その初瀬が変われたのは長崎県大会で3位になった高校2年生の時だ。優勝には手が届かなかったものの、ベスト8で県内のチャンピオンに勝利したことが自信に繋がっていった。
高校3年生の時には長崎県の強化選手に選ばれ周囲の期待を感じた。
「周りの先生たちにしてみればインターハイに出場して、もっと上を目指してほしかったようですが、中学、高校の6年間しっかり柔道をやって、それなりに活躍したつもりなのでいったん引退することにしました」
県内トップクラスの進学校に通う初瀬には、東京大学に進学し、その後、法律家になるという目標があった。それが母と子二人の夢だった。勉強、柔道ともに好成績を残し、学校の寮生活では自治組織の会頭を務めてきた自信が、希望に満ちた未来を胸に描かせていた。
緑内障で視力を失い「死にたい」と泣く日々
だが、初瀬の人生に一つ目の転機が訪れた。東大受験に失敗したのである。さらに、この浪人一年目に緑内障を患い右目のほとんどの視力を失った。まだ左目の視力が残っていたため、それほど大きなショックは感じなかったものの、母親が泣いている姿を見るのが辛かった。そして二浪目に手術をして、三浪目に中央大学法学部への進学を決めた。

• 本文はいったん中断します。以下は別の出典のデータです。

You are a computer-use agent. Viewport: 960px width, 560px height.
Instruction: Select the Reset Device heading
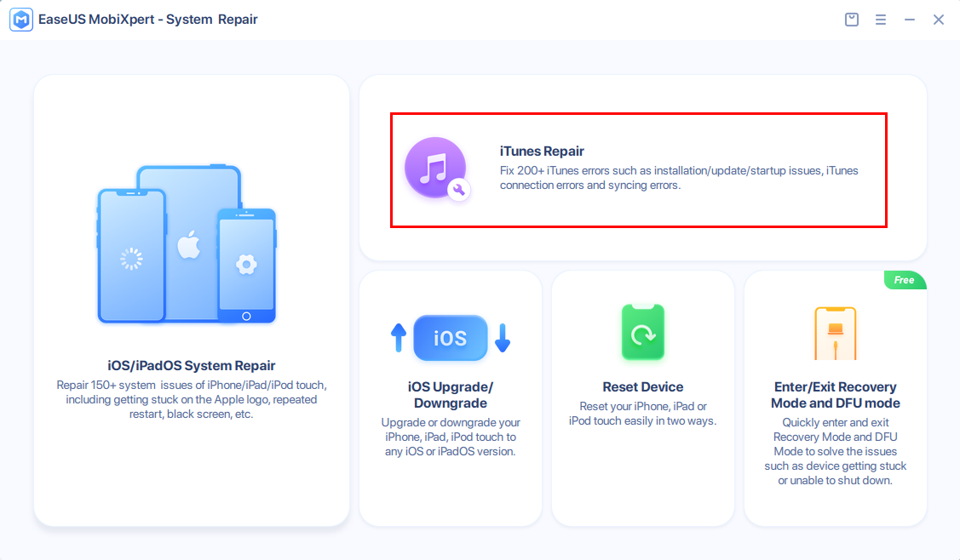643,386
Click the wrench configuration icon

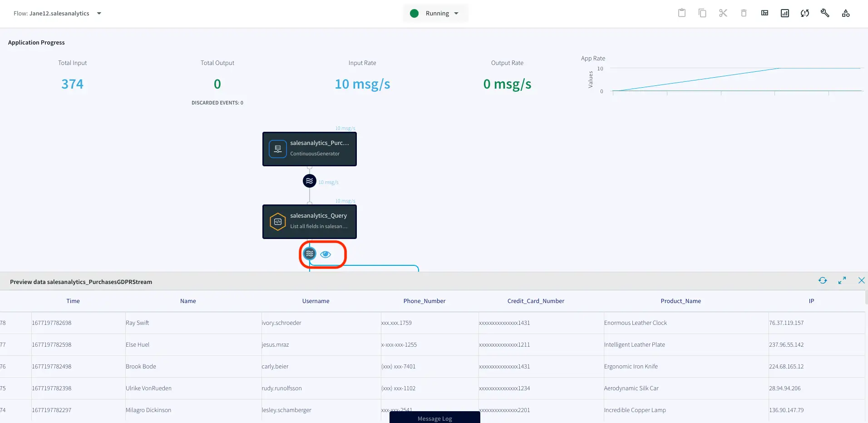[825, 13]
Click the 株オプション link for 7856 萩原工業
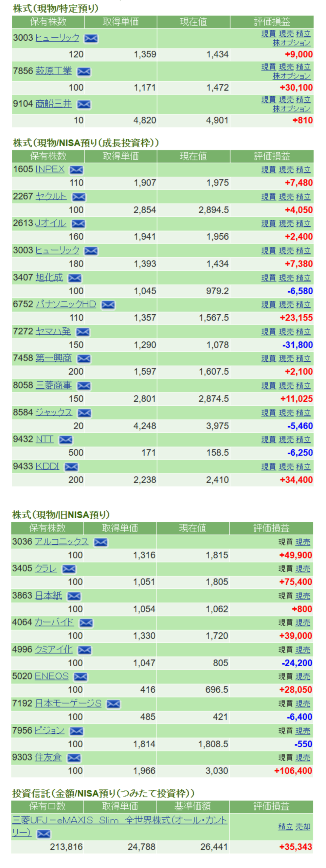 292,76
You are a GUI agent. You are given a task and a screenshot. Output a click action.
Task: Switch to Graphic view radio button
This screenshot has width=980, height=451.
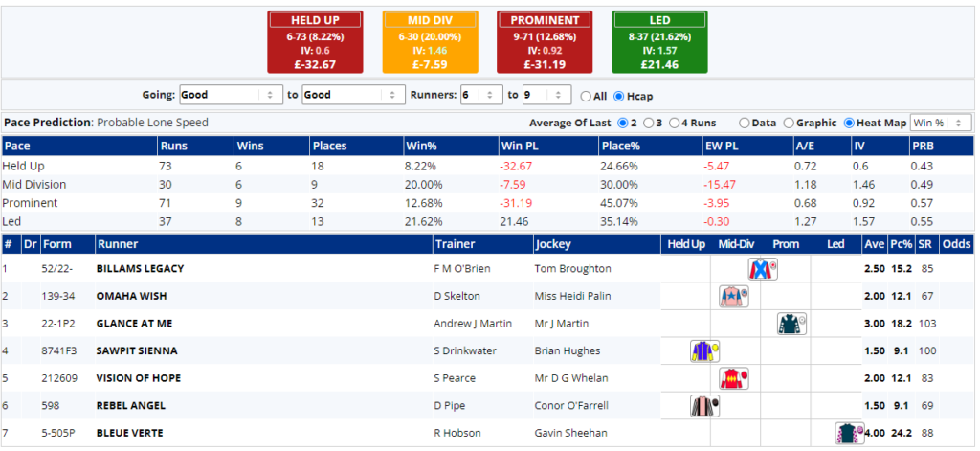click(790, 123)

「法律家になりたいという目標がありましたので、もっと勉強をしなければならないと思っていた矢先に左目の視力を失いました。大学2年生の後半です。23歳の時でした」
緑内障は視神経が障害を受けて視野が徐々に欠けていく進行性の病気である。手術を終え、眼帯を外した時の初瀬のショックは言葉にできないほど大きかった。
「両親は僕が生まれてすぐに離婚しているんです。兄弟がいないので、母子2人の家庭で育ちました。それなのに視力を失い、なんのために法律家を目指して中学から6年間も私立の進学校へ通ったのか……。僕は今までの人生の全てを失い、母親の期待や夢までをも奪ってしまったような気がしました」
あまりにも強い喪失感に襲われ隣のエキストラベッドで寝ていた母親に向かって「死にたい。死にたい」と子どもの頃のようにわんわん泣いた。
そんな初瀬に「代われるものなら私が代わってあげたい。死にたいなら、いっしょに死のう」という声が優しくて、この母親を死なすわけにはいかないと思った。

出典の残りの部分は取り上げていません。